Environmental conditions (i.e., soil and climate constraints) define where and when crops can be grown and produced. However, climate change threatens agriculture productivity by modifying the distribution of temperatures, the hydrological cycle, and the frequency and intensity of extreme events. In New Zealand, agricultural production represents over 80% of the country’s exported goods. Hence, understanding the impacts of climate change on New Zealand agriculture is necessary to better adapt to future climate conditions.
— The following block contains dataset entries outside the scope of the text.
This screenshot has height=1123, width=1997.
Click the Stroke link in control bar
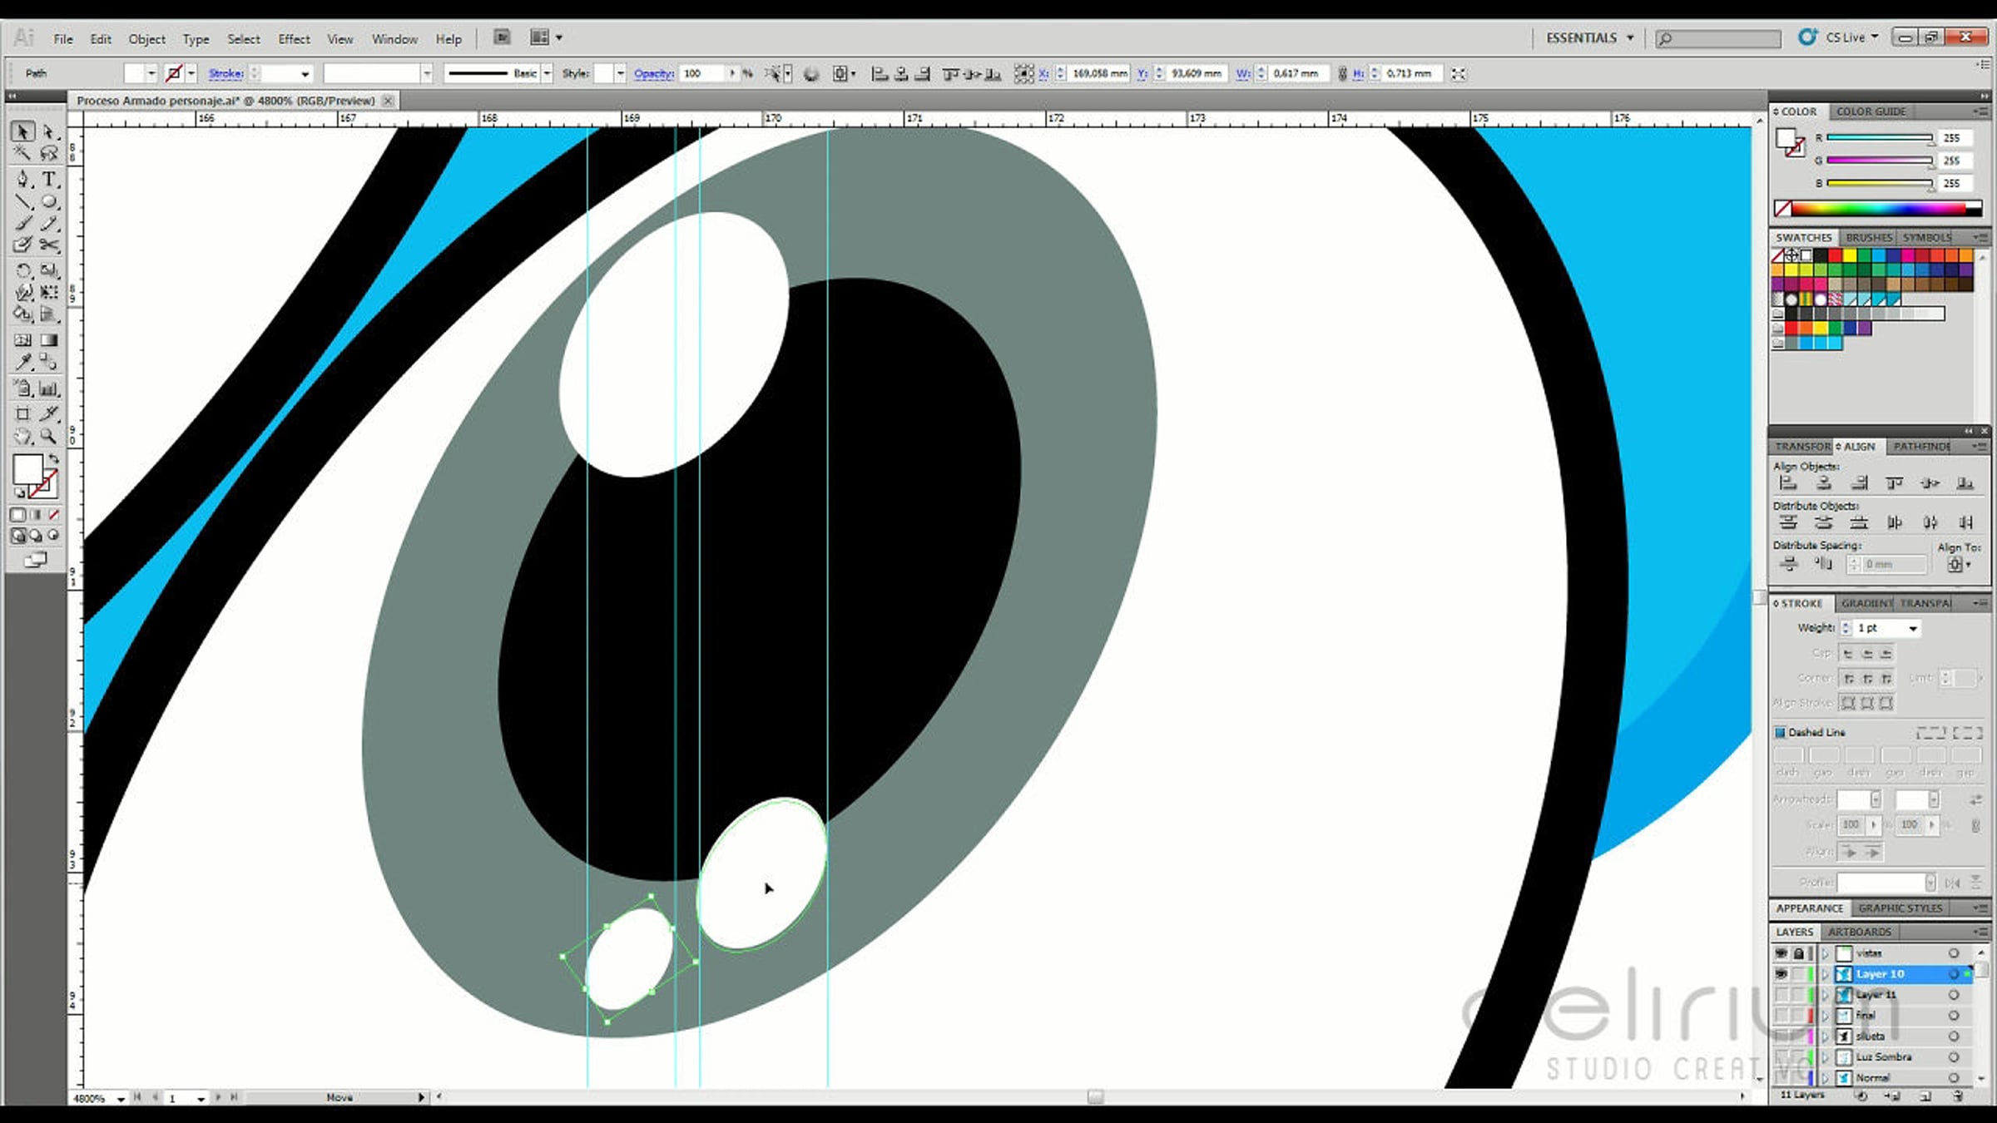click(225, 73)
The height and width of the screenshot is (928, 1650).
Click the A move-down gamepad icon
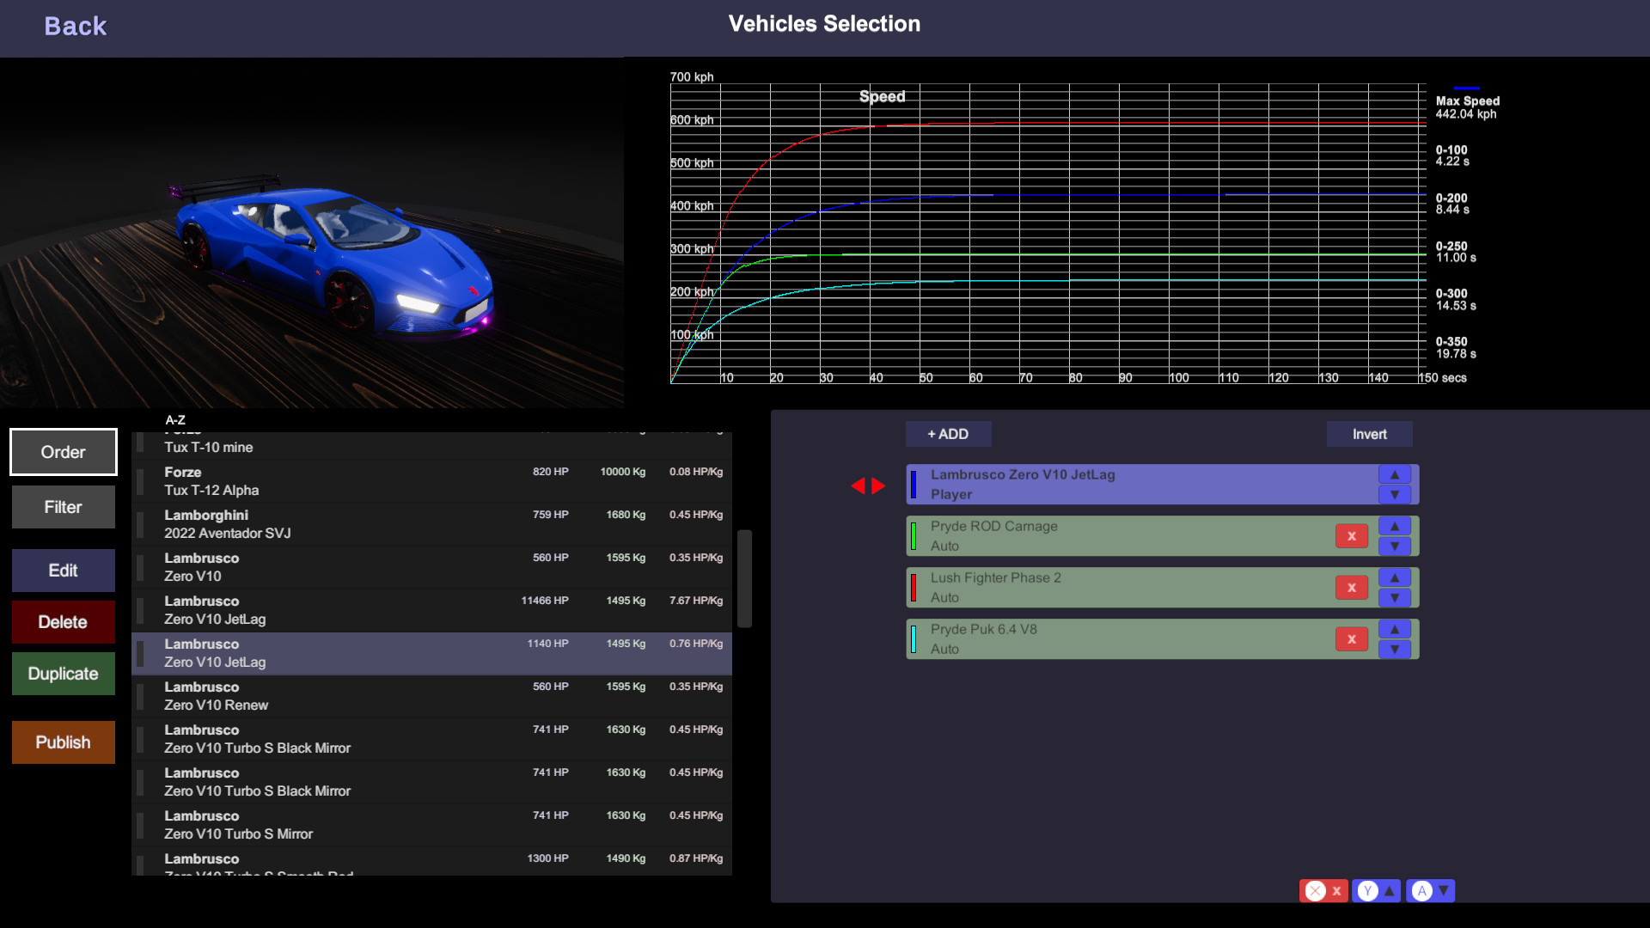click(x=1432, y=891)
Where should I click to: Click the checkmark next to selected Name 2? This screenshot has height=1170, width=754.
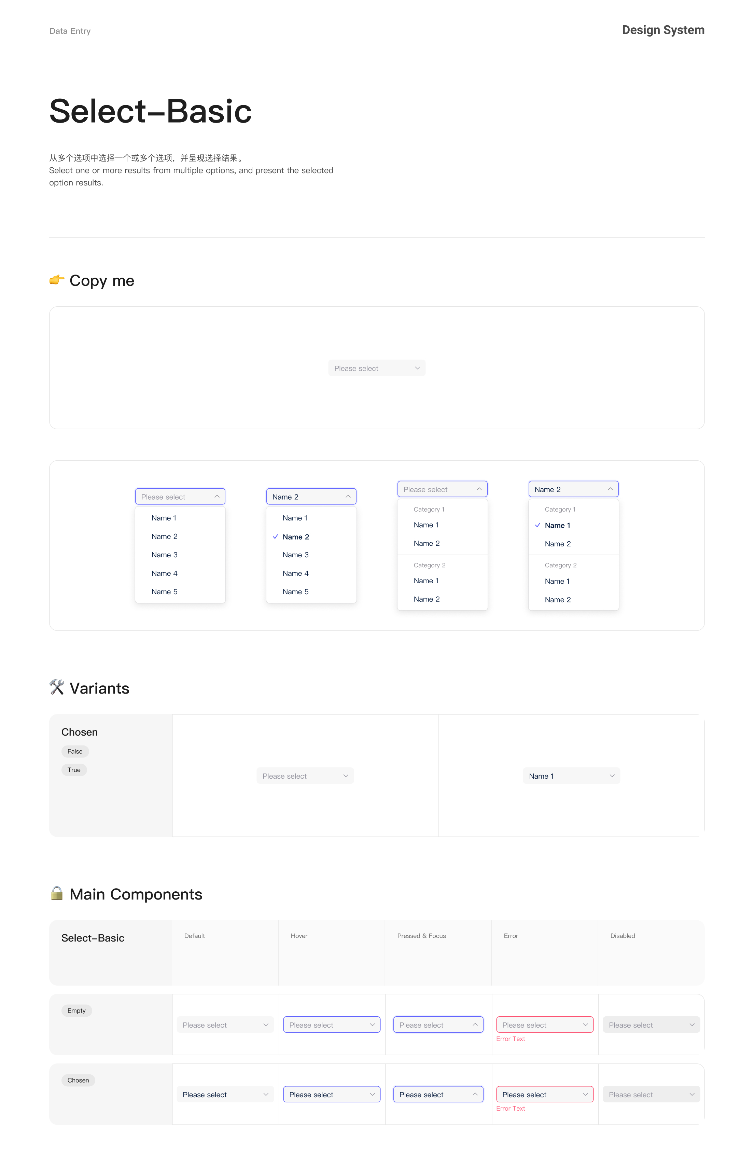[x=275, y=537]
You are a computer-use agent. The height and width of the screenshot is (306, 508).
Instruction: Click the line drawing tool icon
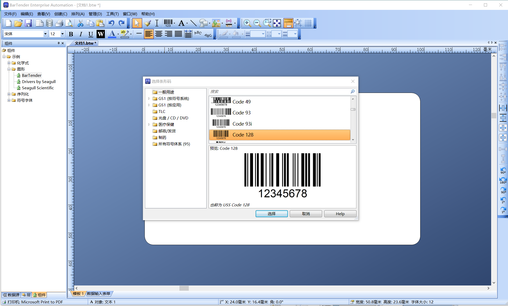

We combined soil data and CMIP6 climate projections from five models and four Shared Socio-economic Pathways (SSPs) to conduct Land Suitability Analysis (LSA) for five crops: apple, cherry, maize, wheat and pasture. We applied a fuzzy-logic approach with crop-specific indicators to compute the agroclimatic suitability of the five crops across New Zealand. The LSA was performed for each climate model separately to estimate the climate-related uncertainty. The agroclimatic suitability corresponds to the means of computations from individual climate models. In addition, the crop water requirements were quantified considering precipitation and evapotranspiration.

The results show how the agroclimatic suitability patterns of crops will change in the future under different climate change scenarios. This allows for identifying where and when the agroclimatic suitability for a given crop is expected to decrease/increase. Moreover, the computed crop water requirement allows for estimating irrigation needs and water use.

While LSAs have been extensively used in New Zealand, there are gaps in previous applications that our work addresses. This research is the first LSA application in New Zealand that uses a consistent methodology across all agricultural sectors allowing for better inter-crop comparisons. Our study also provides estimates of climate-related suitability uncertainties, which are important to consider when exploring future climate conditions given the role of climate variability on agricultural production. Finally, our work estimates crop water requirements which are critical for future water management planning.
Future application of this methodology to other crops (e.g., winegrapes, kiwifruit, avocado, vegetables, nuts…) will extend our knowledge, give a more comprehensive view of climate change impacts on New Zealand’s agriculture landscape, and help develop better climate change adaptation options.